The Gay Liberation Front(GLF)
The GLF sprang up in in London in the Autumn of 1970. They were radical and saw themselves as a ‘people’s movement’ rejecting traditional methods of working through ‘establishment bodies’.
The rare footage in the next video does not have sound but is an amazing record of the birth of the GLF in England in 1971. Same sex couples kissed and played games in the park. The Police were on hand to threaten participants with arrest and close the peaceful protest down.
Police harassment was common and became the theme of Tom Robinson’s 1977 hit ‘Glad to Be Gay’.
“The British Police are the best in the World, I don’t believe on of these stories I’ve heard”.
Lesbians and Gays Support the Miners: ‘We’ve suffered in the last year with the police and different things, what they’ve been suffering all their lives’

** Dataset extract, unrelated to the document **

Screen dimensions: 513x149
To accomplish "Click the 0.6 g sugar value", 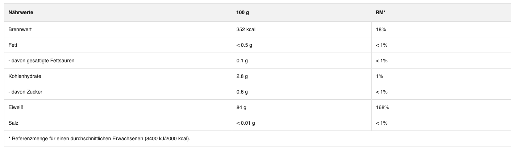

Government sought to divide oppressed groups and set worker against worker in the 1980’s. The daily of experience of LGBT fighting authority and police persecution mirrored that of the mining communities who fought to defend jobs in the Miners Strike 1984-1985. One of the most inspiring points of the LGBT movement had to be when the “Lesbian and Gays Support the Miners’ was established to spread solidarity between two communities facing state repression. This film shows how solidarity breaks down prejudice, one of the striking miner’s wives puts it so well:
‘It’s only over the last year that we’ve come to know Gay and Lesbian People…because their struggle is similar to ours. We’ve suffered in the last year with the police and different things, what they’ve been suffering all their lives and are likely to continue to suffer unless we do something about it.”
Defy Clause 28
The miners were defeated and the Tories began what was to be one of biggest attacks on LGBT for years. The Tories sought to prevent the ‘promotion of homosexuality’ by public bodies. This prevented open discussion in schools, threatened the existence of Gay bars through licensing and undermined the provision of information to LGBT people by Local authorities. The campaign against what was to become Clause 28 of the Local Government Act saw massive opposition. There is little video footage of the mass protests- but one film is unforgettable- the day when Lesbians disrupted the BBC’s 6’Oclock news.
The Tories never succeeded in fully implementing their legislation but they did generate mass opposition and thousands of LGBT people ‘came out’ and made a conscious decision that they were not going to be pushed back into the closet. After the Tory defeat in 1998, the Labour Government sought to introduce progressive reforms such as workplace protection and civil partnerships. Although many are grateful for Labour reform, it in no way reversed past injustices or was anything resembling full equality.
Untold damage had been done to LGBT people, their friends and families. No other place can this be felt than in schools. Despite the repeal of Section 28 in 2003 and the ‘Equality Act’ 2010, homophobia remains a major issue today. Homophobic hate crime is on the increase.
The fight for LGBT Liberation has not gone away and past struggles have inspired new ones. The fight for LGBT equality has seen movements develop in Eastern Europe and the Middle East and Asia.
When we are celebrating Pride events this year we need to remember the battles other are engaging in are the same ones we had to fight. We need to be aware that with the rise of the far right and Tory calls for the ‘Gay Watershed’ that we will soon be fighting again.